A DARLINGTON police officer accused of throwing cat faeces, chilli powder and grapes into her neighbour’s garden and posting letters through her door claiming she was faking her disability, has been found not guilty of harassment over a six year period.
Mishbha Yakub, 51, a Durham Constabulary officer, who is currently off work because of illness, denied harassing a neighbour between 2012 and 2018 by sending her numerous ‘abusive’ notes, revving a car aggressively, and sending aggressive letters via recorded delivery.
She appeared for trial before magistrates in Teesside yesterday.
During the hearing, her solicitor Simon Walker told magistrates that a conviction could 'end' his clients career with the police.
He said: "This is a case that should never have been brought to court, if she was not a serving police officer this would not have been happening.
"The claims that the campaign was due to the neighbour's disability are ridiculous, repugnant and strenuously denied."
Ms Yakub, from Stockton, did not deny throwing the cat excrement into her neighbour’s garden but defended her actions as she feared the faeces could aggravate her daughter’s medical condition.
The row centred on Ms Yakub’s belief that the neighbour’s cats were using her vegetable patch as a toilet.
The defendant denied putting grapes or chilli powder, which can be poisonous to cats, over her neighbour’s fence.
The alleged victim, who suffers from chronic fatigue syndrome and fibromyalgia, said she was ‘scared’ of her neighbour and following numerous letters through her postbox, and some left on her garden gate, she locked up her letterbox to prevent any further correspondence.
Giving evidence, she said she moved in to the property in 2012 and her sister received a note on her car on the very first day she lived there.
She said: “The note said that my sister’s registration had been taken and that she should not park there again. My sister was parked over my garage. There are no designated car parking places on the street.”
Notes later started to be posted through the neighbour’s letterbox asking her to pick up the ‘cat s***’ from Ms Yakub’s garden and she said she saw her neighbour putting items over her fence, so that soon her path was covered in cat faeces and mud, as well as chilli powder, grapes and orange peel.
She reported the matter to the local antisocial behaviour team and began to keep a record of matters.
Later, when finding out Ms Yakub was a Durham police officer, she contacted her employers and asked them to do something about it.
She said: “I was told that she would be officially warned by her sergeant to stop. The behaviour stopped for approximately six months.”
Later the letters started again – about one every eight weeks – and she also said Ms Yakub stared at her out of the window and on one occasion revved her engine aggressively outside her house while Ms Yakub’s daughter delivered another note.

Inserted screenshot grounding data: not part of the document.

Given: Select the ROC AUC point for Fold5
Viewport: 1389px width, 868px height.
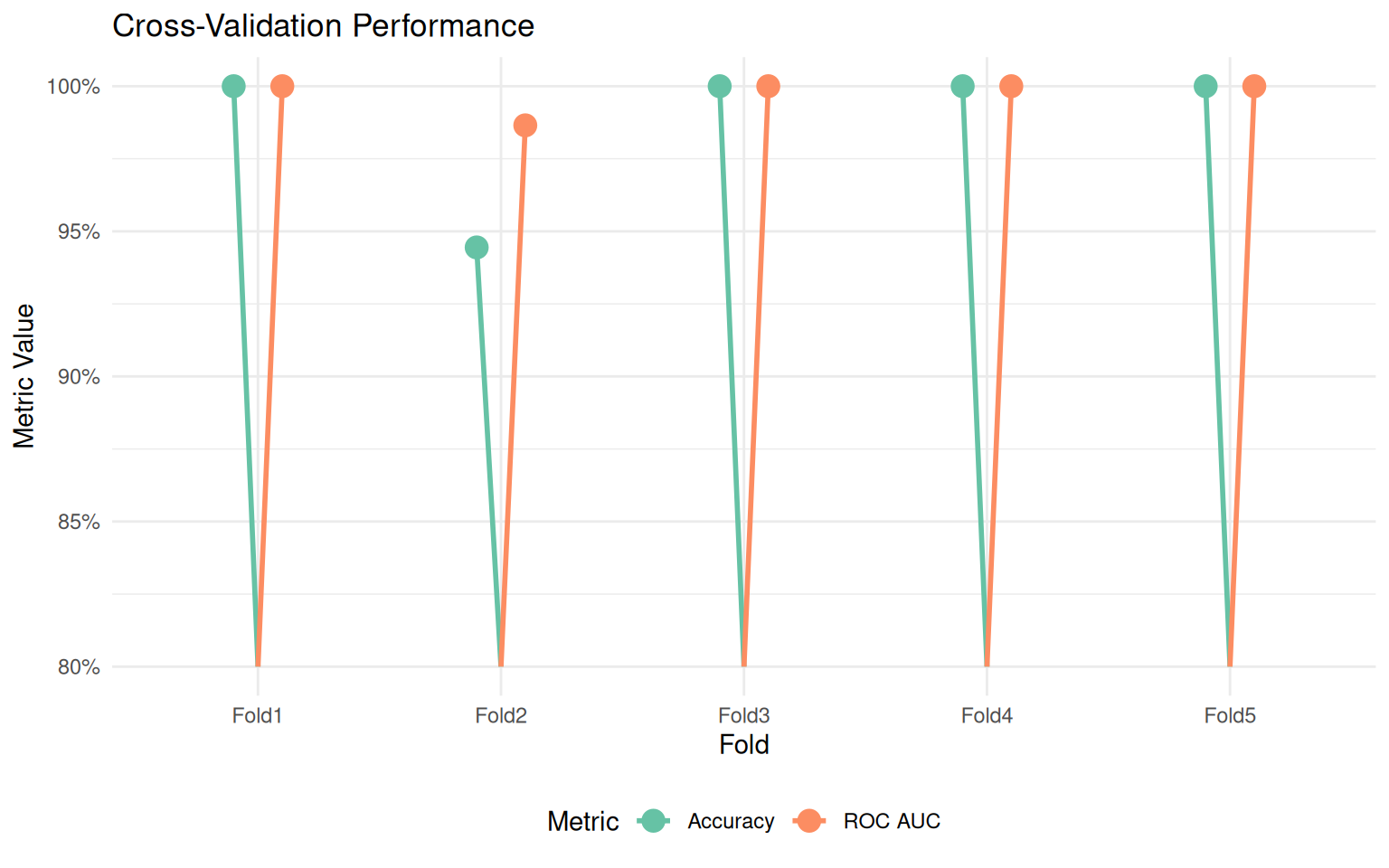Looking at the screenshot, I should 1254,86.
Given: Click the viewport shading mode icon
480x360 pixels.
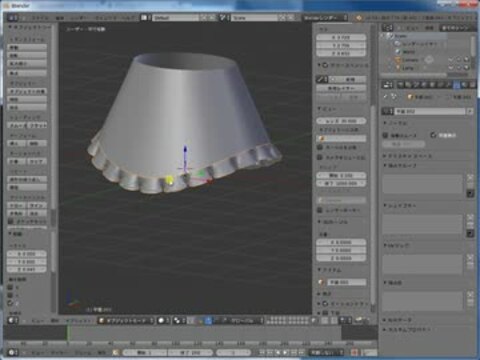Looking at the screenshot, I should (163, 320).
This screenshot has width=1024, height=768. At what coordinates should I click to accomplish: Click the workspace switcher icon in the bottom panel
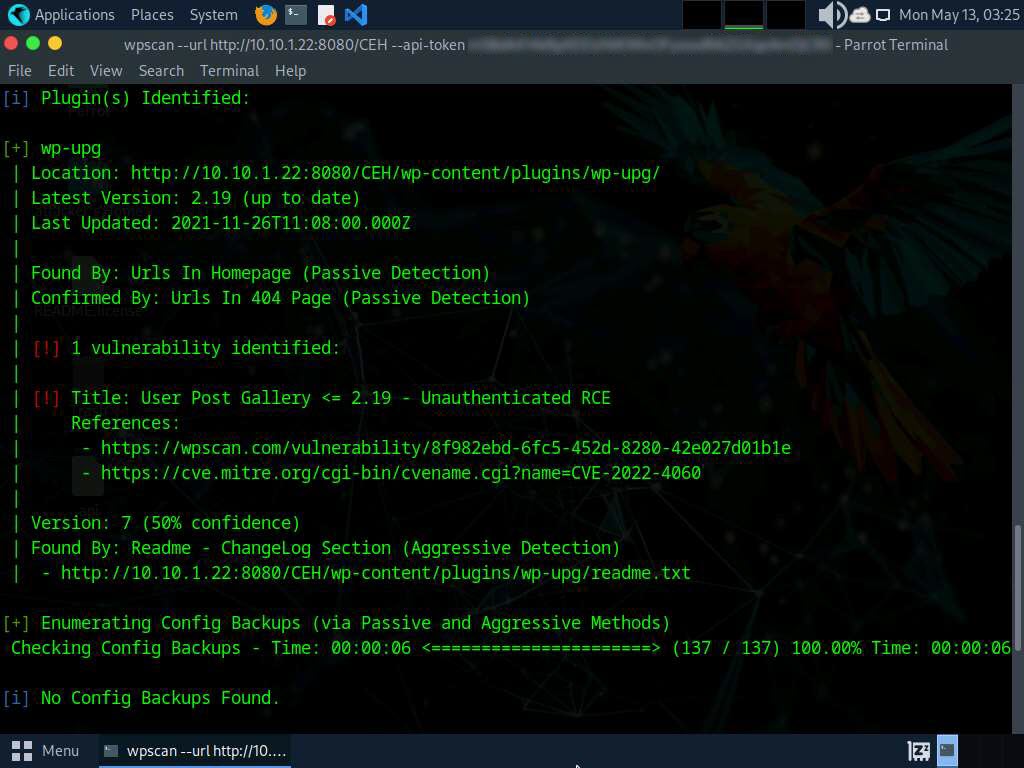(918, 750)
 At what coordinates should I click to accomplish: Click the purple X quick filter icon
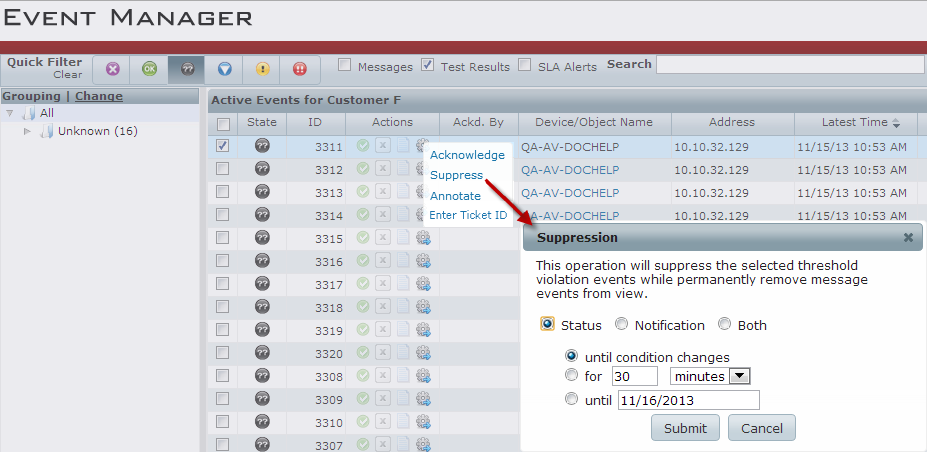tap(112, 69)
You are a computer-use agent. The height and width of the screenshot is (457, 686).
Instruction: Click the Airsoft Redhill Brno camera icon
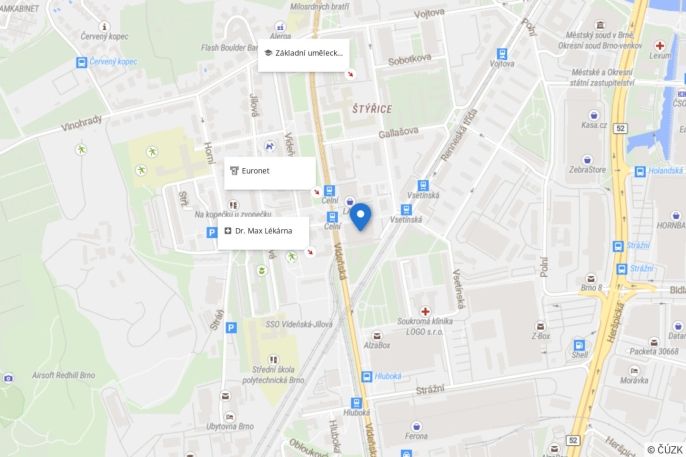point(8,378)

She said: “The notes made me feel anxious and scared because there has been incidents where she was revving her car outside my house, while putting a note on the gate and one through the door. It was making me scared to go out when she was.”
The neighbour eventually went to a mediator on the advice of police but did not want to meet Ms Yakub face to face. Instead she agreed, through the mediator, to pay for cat repellent for Ms Yakub’s garden and said she would allow the cat faeces to be put in her bin.
She told the court she had a bad flare up of fibromyalgia at the time and was unable to physically pick up the faeces from Ms Yakub’s garden herself.
The only time the pair actually spoke face to face was when Ms Yakub accidentally crashed her car into her neighbour's garage and passed on her insurance details. Ms Yakub’s car had to be removed from the garage by the fire brigade.
In her evidence, Ms Yakub strenuously denied that allegations and maintained that she only sent the letters because her neighbour failed to respond to any of her concerns.
Explaining the concern for her daughter, she said: "If she got an infection, I would have had to take her back to hospital and she had already been there often enough and she was getting fed up of going."
During cross examination, Ms Yakub accepted that her neighbour had provided some cat repellent but believed she could have done more to prevent her cats from soiling in her garden.
Following a five-hour trial, magistrates cleared her of harassment.
Alan Duckling, the chairman of the bench, said: “We find you not guilty of harassment. We believe your actions were reasonable and a reasonable person would not have found them to be harassment.”